Po-Sung Liang, Sheng-Hsien Huang

Division of Urology, Department of Surgery, Changhua Christian Hospital

Introduction:

Neurofibromas are benign neoplasms originating from Schwann cells, perineurial cells, and fibroblasts, typically categorized as localized, diffuse, or plexiform. Plexiform neurofibroma (PN) is predominantly linked to NF1, where it is frequently regarded as pathognomonic. The occurrence in people lacking NF1 is infrequent, and retroperitoneal involvement is especially atypical.

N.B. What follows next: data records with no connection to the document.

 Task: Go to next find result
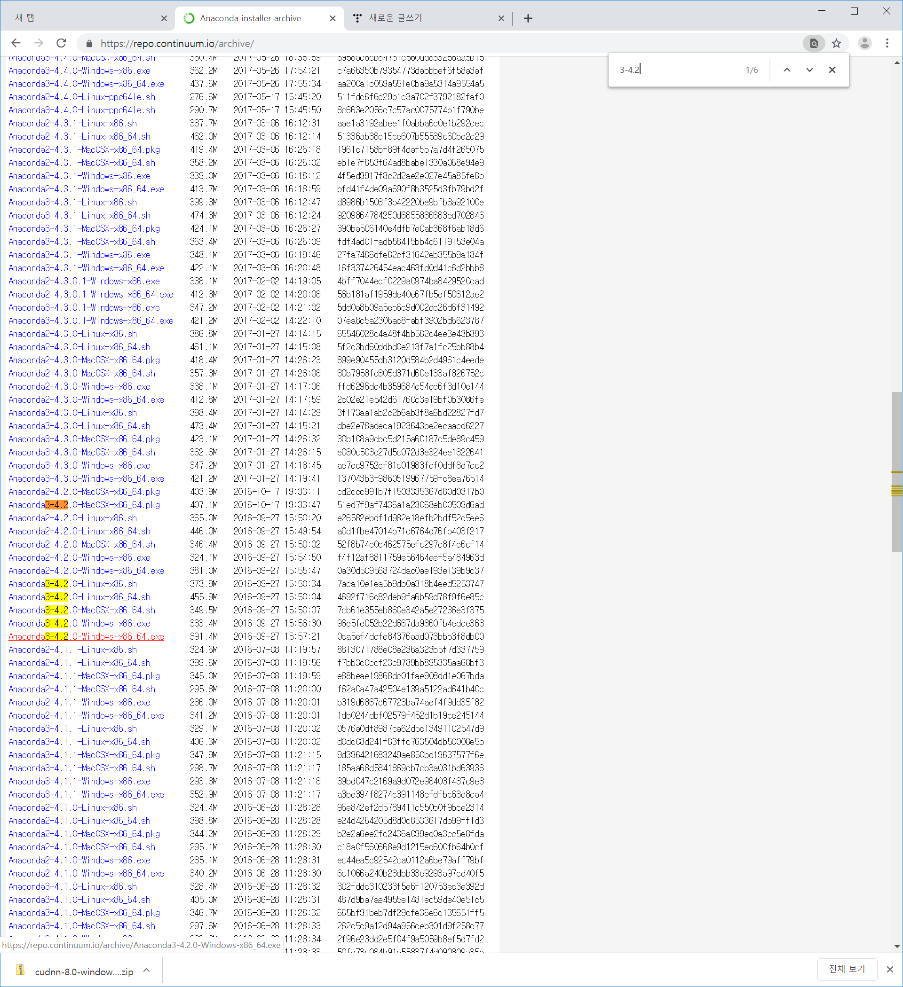click(809, 70)

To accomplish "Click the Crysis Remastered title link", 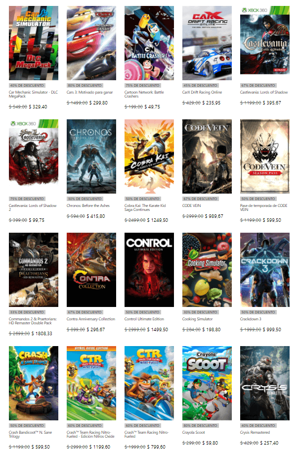I will click(255, 432).
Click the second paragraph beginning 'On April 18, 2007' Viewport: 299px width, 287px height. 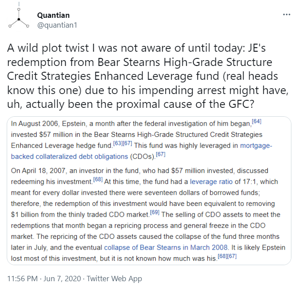pyautogui.click(x=148, y=214)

Despite being histologically benign, PN's clinical manifestation may be complicated by its location, mass effect, or interaction with neighboring structures. The pelvic cavity is an atypical location, and lesions in this area may be misidentified as adnexal tumors, mesenteric cysts, or other retroperitoneal neoplasms. Management is predominantly surgical; nevertheless, total excision might be technically challenging due to the closeness to essential pelvic organs.

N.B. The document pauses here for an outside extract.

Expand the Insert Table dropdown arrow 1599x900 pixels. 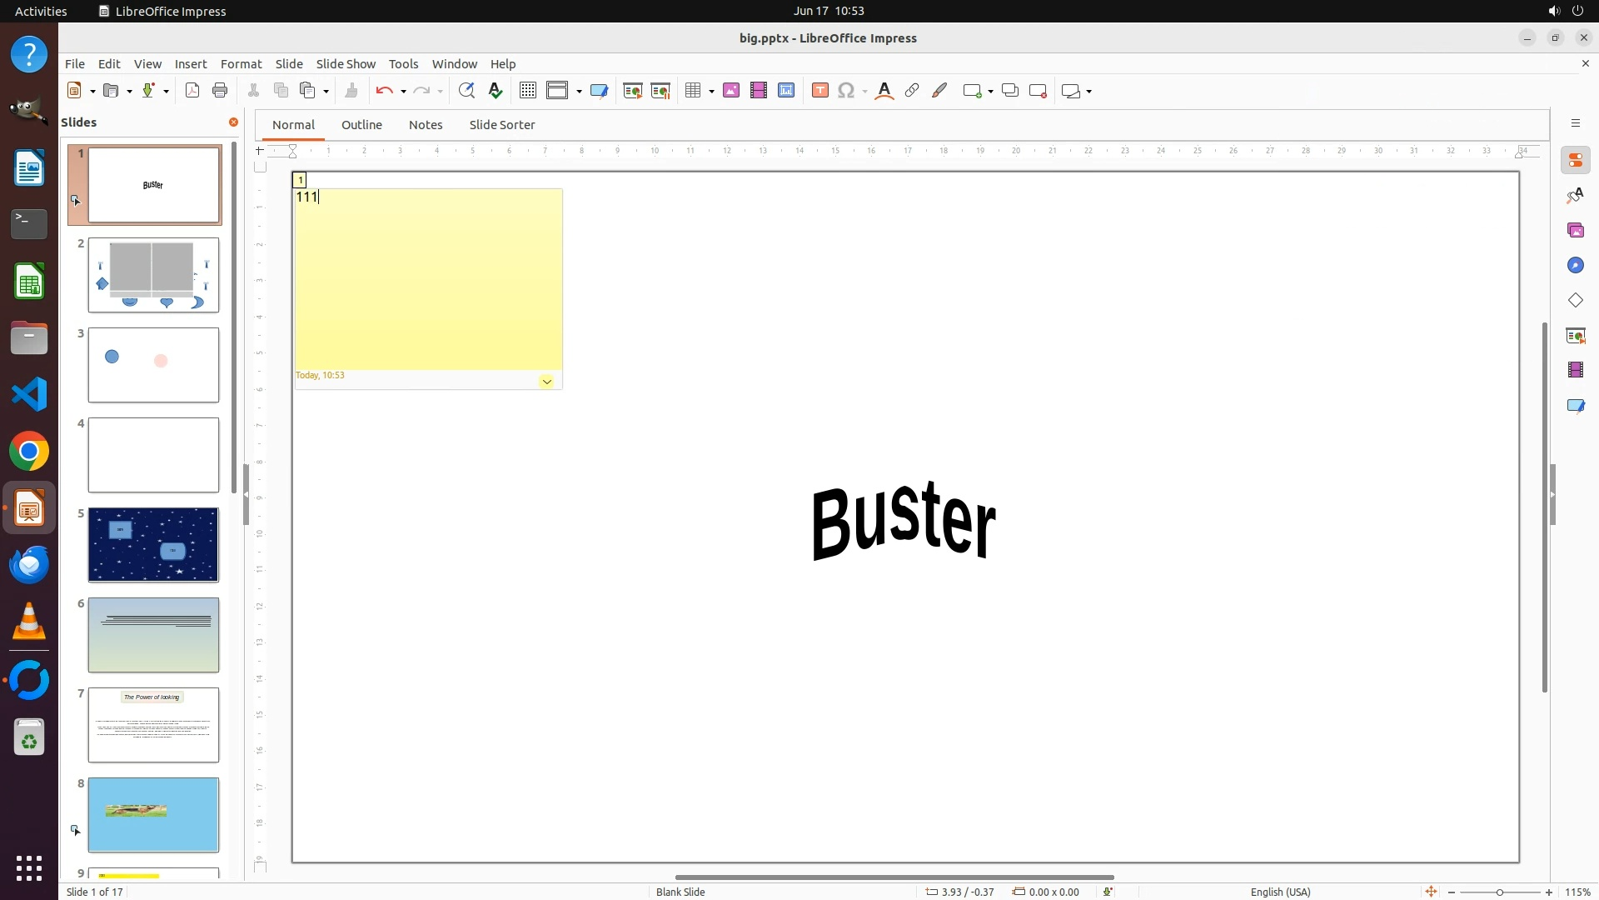coord(711,92)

We present a sporadic retroperitoneal PN in a woman devoid of NF1, originally identified incidentally but subsequently worsened by obstructive uropathy and urinary bladder bladder involvement, necessitating intricate reconstructive surgery.

Case presentation:

A 68-year-old woman, lacking a family history or cutaneous manifestations of NF1, appeared with a 1-month history of abdominal distension initially. A regular health examination revealed a right hypoechoic lesion measuring 6.05 × 2.05 cm, characterized by internal echoes and septations, via pelvic ultrasonography. Pelvic computed tomography (CT) revealed numerous cystic lesions in the right adnexal area exhibiting modest internal enhancement. Serum tumor markers were within normal limits (CEA 1.9 ng/mL, CA125 5.2 U/mL). Laparoscopic pelvic tumor excision was conducted. During the operation, bladder perforation was noted during dissecting the tumor and was repaired by cystorrhaphy. Histopathology validated the diagnosis of PN, with positive immunohistochemical markers for S-100 and CD34, while being negative for EMA.

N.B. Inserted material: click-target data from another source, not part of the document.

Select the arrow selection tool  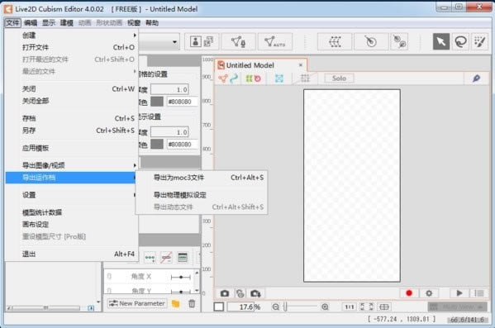point(440,41)
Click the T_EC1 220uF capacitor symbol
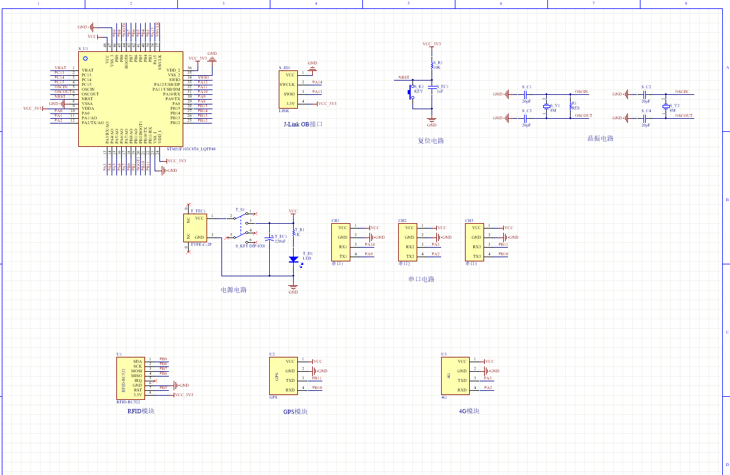 (270, 238)
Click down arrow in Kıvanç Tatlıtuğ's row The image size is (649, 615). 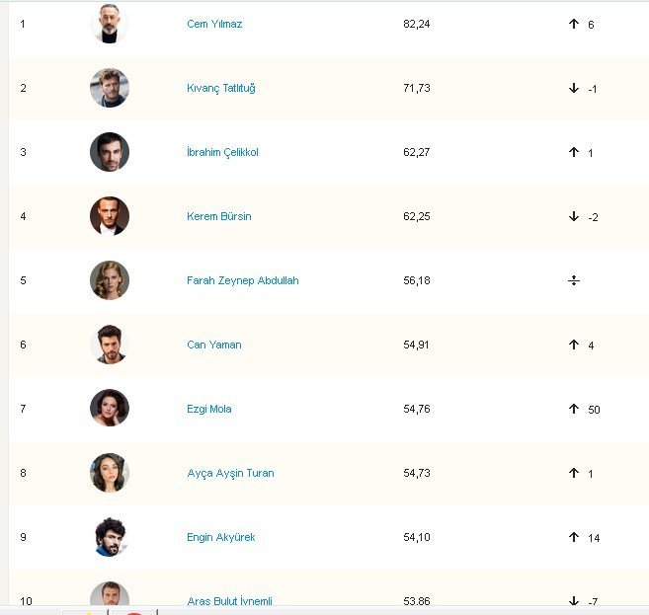pyautogui.click(x=573, y=88)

The patient was kept under outpatient follow-up. However, serial CT imaging revealed progressive expansion of a lobulated cystic pelvic tumor. The follow-up MRI revealed lobulated cystic masses exhibiting delayed contrast enhancement, consistent with PN. Laparoscopic excision was performed again for tumor recurrence. 2 months later, she manifested right hydronephrosis. Diagnostic ureteroscopy revealed a significant distal ureteral stricture, obstructing the passage of the scope and guidewire, necessitating the placement of a percutaneous nephrostomy. A follow-up CT scan revealed a 2.2 cm spherical mass located at the right upper region of the urinary bladder. Then, definitive surgery was conducted with excision of the recurrent pelvic tumor, partial cystectomy, segmental resection of the right ureter, and ureteroneocystostomy with psoas hitch. Pathology once more verified PN with infiltration into the bladder muscularis propria. Postoperatively, renal function was maintained, hydronephrosis was alleviated, and no urine leakage was observed.

Conclusions:

Sporadic pelvic plexiform neurofibroma absent of NF1 is quite uncommon. Diagnosis necessitates histopathological examination, as imaging lacks specificity. Despite being benign, recurrence and local invasion are prevalent, requiring diligent monitoring. Surgical excision is the primary approach for definite treatment, ensuring oncologic control while maintaining organ function.